Hardly an original idea. Ever since Nick Hornby introduced the idea of blokes writing about their favourite records as a means of illustrating their life stories, you’re rarely more than six web clicks from somebody banging on about how acid house made them determined never to work in an office (usually becoming buy-to-let landlords instead btw) but here we are. I’m in a creative rut and this might help.
 

Originally released on the 1980 album Snap, Crackle and Bop.
Words by John Cooper Clarke.
Music by Martin Hannett and Steve Hopkins.

 
“In the cheap seats where murder breeds, somebody’s out of breath”

 

At the start of the suddenly-prescient 2002 film 28 Days Later, a group of animal rights activists infiltrate a laboratory where chimpanzees are exposed to images of human violence for hours on end. This somehow creates the Rage virus which decimates mankind. Anyway, I was thinking about these chimps, strapped into the chair for hours of terrorism, murder and various forms of bloodshed and I started thinking about my childhood.

I hasten to add here that I didn’t see much in the way of terrorism, murder and bloodshed as a kid. We were in Hyde Park the day that bloke fired an airgun at the Queen. My sister was at a disco where a boy was murdered. The most blood I ever saw was when Mark Mercer inadvertently planted his proverbial size nines into the top row of my mouth, changing me forever.

I was scared of everything as a kid. The whole world seemed dangerous, every paving stone a mugger-in-waiting, every stranger a bully-to-be, each waking day a minefield to be carefully navigated. A lot of this seemed to me to be a sensible reaction to the outside world. I grew up in a time of endless public information films, where children would be electrocuted, drowned, trapped in fridges, smashed by trains, slashed by glass, blinded by the casually tossed firework and bitten by French Alsatians. The 1970s were grimy, filthy times. Everywhere you went there was noise and dirt as the country seemed to be in a continual state of repair.
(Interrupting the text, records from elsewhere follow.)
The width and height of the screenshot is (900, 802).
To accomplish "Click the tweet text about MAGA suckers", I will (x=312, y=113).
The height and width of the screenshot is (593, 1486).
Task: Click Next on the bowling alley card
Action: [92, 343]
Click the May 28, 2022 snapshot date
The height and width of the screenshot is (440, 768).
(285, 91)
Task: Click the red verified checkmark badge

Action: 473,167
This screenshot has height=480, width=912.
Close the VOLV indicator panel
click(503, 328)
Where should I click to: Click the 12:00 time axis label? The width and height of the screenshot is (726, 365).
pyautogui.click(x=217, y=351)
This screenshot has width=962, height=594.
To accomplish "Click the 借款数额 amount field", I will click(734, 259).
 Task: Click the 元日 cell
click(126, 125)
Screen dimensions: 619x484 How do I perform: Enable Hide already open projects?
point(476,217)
I didn’t like going out. I was a chimp, cured of rage.

In the grip of coronavirus, mild agoraphobics like myself have been cured of our plight whilst those previously in the grip of fresh air fanaticism have been converted into zealous acolytes for the Great Indoors. And all of us, happy box setters and hesitant jogger alike, have become hand-scrubbing lords of a disinfected world.

Beasley Street is a depiction of late 70s Salford, the same town and time that gave the world Joy Division. JCC and JD shared a producer, Martin Hannett, whose trademark sound evokes collapsing industry, impending violence and increasing despair with claustrophobic dubby bass, stabbed pianos and spiky guitars. I listen to it and I hear the world as I imagined it to be when I was 8 or 9 years old, a terrifying labyrinth of murky threats and greasy accidents, of sudden wounds and fatal steps. Cooper Clarke’s unapologetic Salfordian scowl is heard in every syllable, the spite and grime oozes through my headphones and makes me feel wretched, anxious, alert.

I’ve upped my anxiety meds recently. I’m not ashamed to say I wasn’t coping at first. I don’t watch the news if I can help it. It feels like Beasley Street has come back for us all. That, beneath the gentrification and regeneration of places like it up and down the land in the last forty years, the residual squalor and misery that haunted these streets never went away, was waiting for something like coronavirus to make us all feel dirty and scared once more. And when you look at the panic buying fools eager to believe the proven liar that leads them, you feel it again, the fear, the resignation, the unkempt presence of dread in the streets.

And no amount of performative pot banging for dead nurses will cleanse you.